=== The problem ===
The answer must be an exact reprint of the lines from the one with "Where should I" through the final line of the data, with no pictures included.

=== Dataset excerpts ===

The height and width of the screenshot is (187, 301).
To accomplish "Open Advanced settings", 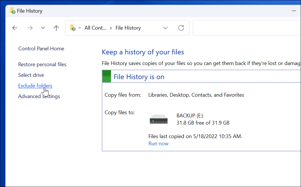I will tap(39, 96).
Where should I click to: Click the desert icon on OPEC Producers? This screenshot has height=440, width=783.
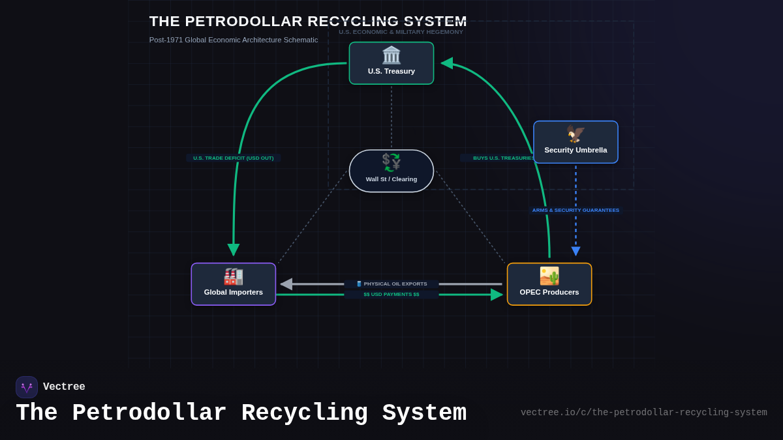(x=549, y=276)
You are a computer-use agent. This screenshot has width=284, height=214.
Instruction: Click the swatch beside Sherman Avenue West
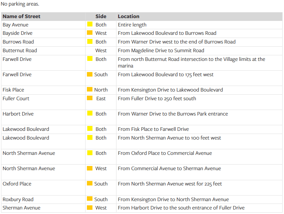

=== Exercise output ===
Where should I click to: Click the desert icon on OPEC Producers? This screenshot has height=440, width=783.
(x=549, y=276)
You are a computer-use agent. This screenshot has width=284, height=214.
Instruction: Click the swatch beside Sherman Avenue West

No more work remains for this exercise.